The system should adapt its complexity presentation based on factors like:

  • Case urgency

  • Physician experience level

  • Time of day (cognitive load may be higher during night shifts)

  • Case similarity to typical presentations

  • Level of diagnostic certainty

This framework recognizes that perceived complexity isn’t static - what seems straightforward at the start of a shift might feel overwhelming during a busy night. By structuring information presentation across these varying complexity levels, the system supports physicians’ natural diagnostic reasoning while maintaining their autonomy.

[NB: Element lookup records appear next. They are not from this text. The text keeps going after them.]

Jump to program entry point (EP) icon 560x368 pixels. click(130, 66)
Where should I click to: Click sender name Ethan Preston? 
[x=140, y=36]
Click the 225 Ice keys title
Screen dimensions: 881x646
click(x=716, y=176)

For example, in our appendicitis case:

  • Initial presentation: Clean interface showing primary findings and straightforward recommendation

  • As atypical features emerge: System adapts to show more detailed reasoning and uncertainty factors

  • If emergency intervention needed: Interface shifts to highlight critical decision points and key actions

  • During detailed review: Allows exploration of full case complexity for learning purposes

This SA-oriented approach helps physicians maintain situational awareness without being overwhelmed by the system’s inherent complexity, ultimately supporting better clinical decision-making while preserving physician autonomy and confidence.

4 Key Takeaways

Medical AI integration requires careful attention to three key tensions:

  1. Automation and Human Agency: For AI to enhance rather than replace medical expertise, clinicians need appropriate visibility into AI systems. This means showing relevant information at the right time while preserving physician autonomy.

  2. System Uncertainty and User Confidence: AI systems must explicitly acknowledge their limitations and gaps in knowledge. Rather than presenting overconfident recommendations, they should support physician decision-making by clearly communicating uncertainties.

  3. System vs. Perceived Complexity: While medical AI systems are inherently complex, their interfaces must balance comprehensive information with usable design. The key is showing enough detail to maintain trust while preventing cognitive overload.

5 Conclusion

The successful integration of AI in medicine depends on understanding how humans and machines can work together effectively. By applying lessons from aviation and human-computer interaction, we can design AI systems that enhance rather than diminish medical expertise.

Situation awareness provides a valuable framework for addressing these challenges. When AI systems are designed to support clinician perception, comprehension, and projection, they can genuinely augment medical decision-making rather than attempting to replace clinical judgment.

The future of medical AI lies not in autonomous systems that work in isolation, but in thoughtfully designed tools that strengthen the doctor-patient relationship and improve clinical outcomes. As we continue developing these systems, maintaining this human-centered perspective will be crucial for realizing the full potential of AI in healthcare.